Later came the sale of the Brinley collection,
which realized $127,000. It had not cost Mr. Brinley anywhere near that
sum. Many volumes that sold for large prices he had been able to pick up,
through rare industry and thorough knowledge, for trifles. Stories of his
going about among ancient New England farmhouses and the dusky bookstalls
of Boston and New York were many. Mr. Brinley collected books before the
prospective value of Americana had been foreseen. He often obtained permission
to see “any old books” that might be stored away in chests and
barrels, in barns and garrets. For small sums or by an exchange for books
by modern popular authors, he many times secured treasures literally worth
their weight in gold. Should a man want to buy books on which his heirs
may reap a substantial profit, let him buy Americana. It is as certain to
rise in value as is any sort of possession a man can have.
But the collector must buy with discrimination.

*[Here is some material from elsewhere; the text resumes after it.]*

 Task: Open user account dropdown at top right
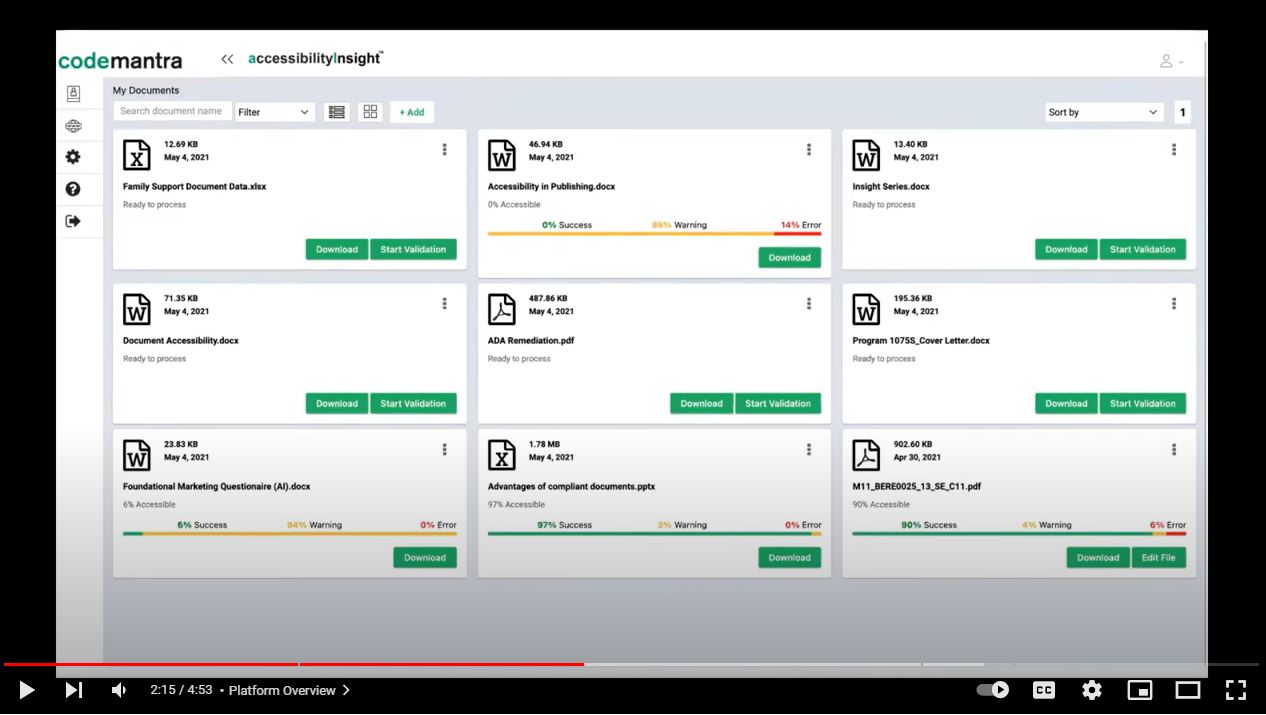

In the number and variety of its volumes, probably no private collection
ever surpassed that of Richard Heber. It was a miscellaneous collection
in every department of literature and had been purchased with little regard
to cost. Heber had mere book hunger, in which taste and judgment had the
subordinate place. He is believed to have possessed 110,000 volumes and
filled eight houses with books—two in London, two in the country,
and one each in Paris, Brussels, Antwerp, and Ghent, besides small collections
elsewhere. When sold, in 1834, the books fetched $285,000, which was little
more than half what they had cost.
In striking contrast with Heber’s methods
stand the methods of Bertram, Earl of Ashburnham (1797–1878), whose
collection was sold in London only a few years ago for a sum in excess of
$300,000. This represented a profit, and, in the case of many books, a very
large one. The Earl of Ashburnham, in the main, knew what to buy—what
books collectors wanted or were likely to want. In a word, he had the same
foresight that is shown by men who make money from other investments. He
knew how to buy cheaply the things that would eventually be worth more.
Lord Ashburnham collected throughout his life.
The passion had been born in him while a boy at school, and it lasted until
he died. When he had given an order to an agent to buy a certain book, he
meant that no limit was imposed. The book was to be bought whatever the
price. His wrath was certain to descend on the head of a man who failed
to remember this fact. He once gave a commission to buy a Second Folio of
Shakespeare, a clean copy in the original binding. Second Folios were then
not in much demand and the auction house estimated the value at £15
(about $75). His agent kept bidding until the price ran to £60, when
he dared not go any further and lost the book to the Earl’s lasting
displeasure. Years afterward, this incident was recalled in proof of the
Earl’s foresight. That copy of the second folio sold in 1864 for
£146, and again in 1896 for £540 ($2,900).